◆ Texto proporcionado ◆
Identifican 16 enfermedades asociadas al riesgo de demencia
SOFIA ZANOTTILa demencia afecta actualmente a más de 55 millones de personas en el mundo y cada año se registran cerca de diez millones de nuevos casos, según datos de la Organización Mundial de la Salud. Aunque tradicionalmente se la asoció exclusivamente a enfermedades del cerebro, nuevas investigaciones amplían la mirada hacia otros factores de salud.

Una reciente revisión sistemática publicada en la revista Nature Human Behaviour identificó 16 enfermedades periféricas que presentan una relación estadística con un mayor riesgo de desarrollar demencia. El trabajo analizó más de 200 estudios científicos disponibles en la base de datos PubMed hasta septiembre de 2024.
El estudio, liderado por investigadores de la Sun Yat-sen University, concluyó que estas afecciones estarían asociadas a aproximadamente el 33% del peso global de la demencia, lo que equivale a unos 18,8 millones de casos en todo el mundo.

Fragmentos de un conjunto de datos
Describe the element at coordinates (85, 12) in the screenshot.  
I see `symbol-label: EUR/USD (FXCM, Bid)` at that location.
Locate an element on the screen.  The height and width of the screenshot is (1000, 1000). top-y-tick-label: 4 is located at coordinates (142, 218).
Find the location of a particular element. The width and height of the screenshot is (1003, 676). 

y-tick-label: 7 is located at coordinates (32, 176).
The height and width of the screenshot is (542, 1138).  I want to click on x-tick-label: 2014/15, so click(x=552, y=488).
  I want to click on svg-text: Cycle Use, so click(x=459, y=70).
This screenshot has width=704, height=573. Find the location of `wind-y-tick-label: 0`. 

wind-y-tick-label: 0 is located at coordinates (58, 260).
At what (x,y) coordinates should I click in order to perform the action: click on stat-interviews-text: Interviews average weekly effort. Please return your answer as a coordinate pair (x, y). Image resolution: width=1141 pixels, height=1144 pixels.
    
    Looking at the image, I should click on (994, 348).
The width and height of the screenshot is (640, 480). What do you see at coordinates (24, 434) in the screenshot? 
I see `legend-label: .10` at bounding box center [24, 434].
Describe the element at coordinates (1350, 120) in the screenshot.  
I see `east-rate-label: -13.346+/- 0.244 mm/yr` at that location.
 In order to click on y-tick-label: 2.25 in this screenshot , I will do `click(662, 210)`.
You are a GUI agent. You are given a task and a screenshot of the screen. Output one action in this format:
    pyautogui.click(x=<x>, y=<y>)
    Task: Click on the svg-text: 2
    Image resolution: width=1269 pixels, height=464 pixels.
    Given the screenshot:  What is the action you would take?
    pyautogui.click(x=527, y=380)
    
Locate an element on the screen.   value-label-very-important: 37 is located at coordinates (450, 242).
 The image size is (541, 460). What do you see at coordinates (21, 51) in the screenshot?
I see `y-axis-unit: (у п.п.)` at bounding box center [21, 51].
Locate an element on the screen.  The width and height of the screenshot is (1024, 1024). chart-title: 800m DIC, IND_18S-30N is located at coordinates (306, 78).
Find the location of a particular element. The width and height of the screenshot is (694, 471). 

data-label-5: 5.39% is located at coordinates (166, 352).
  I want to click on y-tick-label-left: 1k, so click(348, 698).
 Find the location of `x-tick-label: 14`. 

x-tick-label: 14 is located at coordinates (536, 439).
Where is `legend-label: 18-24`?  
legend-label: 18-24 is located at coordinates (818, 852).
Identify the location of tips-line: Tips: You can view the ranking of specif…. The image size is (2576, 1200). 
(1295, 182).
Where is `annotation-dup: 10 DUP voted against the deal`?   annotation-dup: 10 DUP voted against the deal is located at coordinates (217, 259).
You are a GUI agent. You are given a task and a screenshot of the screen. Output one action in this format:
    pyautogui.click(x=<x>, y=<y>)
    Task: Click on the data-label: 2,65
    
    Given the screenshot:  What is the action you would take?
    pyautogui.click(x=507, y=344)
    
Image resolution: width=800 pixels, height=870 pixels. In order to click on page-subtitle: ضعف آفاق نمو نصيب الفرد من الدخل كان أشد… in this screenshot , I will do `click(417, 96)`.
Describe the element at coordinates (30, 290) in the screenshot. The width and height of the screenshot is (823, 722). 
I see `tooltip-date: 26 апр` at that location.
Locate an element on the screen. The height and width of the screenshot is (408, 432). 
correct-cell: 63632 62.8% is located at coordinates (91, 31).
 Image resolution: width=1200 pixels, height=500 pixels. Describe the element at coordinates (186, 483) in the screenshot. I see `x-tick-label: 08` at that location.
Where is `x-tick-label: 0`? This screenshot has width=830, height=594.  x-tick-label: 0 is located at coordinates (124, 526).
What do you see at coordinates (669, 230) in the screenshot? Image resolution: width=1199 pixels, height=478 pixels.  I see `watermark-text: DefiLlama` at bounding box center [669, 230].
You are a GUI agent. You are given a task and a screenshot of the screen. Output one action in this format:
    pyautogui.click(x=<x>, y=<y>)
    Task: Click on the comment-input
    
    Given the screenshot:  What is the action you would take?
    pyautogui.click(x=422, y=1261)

◆ Tareas por realizar ◆
1. Traduce al inglés la oración del texto sobre la demencia que dice: "El trabajo analizó más de 200 estudios científicos disponibles en la base de datos PubMed hasta septiembre de 2024."
2. Prolonga el texto sobre la demencia a partir de su última oración.
El listado es material aparte y no guarda relación con el texto sobre la demencia.

◆ Respuestas del ejercicio ◆
1. The work analyzed more than 200 scientific studies available in the PubMed database up to September 2024.

2.
Entre las enfermedades con mayor impacto se destacan la enfermedad periodontal, las patologías hepáticas crónicas como la cirrosis, la pérdida auditiva, los trastornos severos de la visión y la diabetes mellitus tipo 2. También aparecen la insuficiencia renal crónica, la artrosis, enfermedades cardiovasculares y respiratorias, entre otras.
Según el análisis, la enfermedad periodontal encabeza la lista como la afección con mayor contribución individual al riesgo de demencia, lo que refuerza la importancia de la prevención y los controles de salud bucal. La pérdida auditiva y los problemas visuales también figuran entre los factores más relevantes.
Los autores aclararon que los resultados no prueban una relación causal directa, sino una asociación estadística. Sin embargo, señalaron que estos hallazgos abren nuevas oportunidades para la prevención, ya que muchas de estas enfermedades pueden tratarse o controlarse de manera temprana.
En este marco, los especialistas subrayaron la necesidad de estrategias de salud pública que contemplen un enfoque integral, entendiendo que la prevención de la demencia no depende únicamente del cuidado neurológico, sino también del tratamiento oportuno de enfermedades crónicas en otras partes del cuerpo.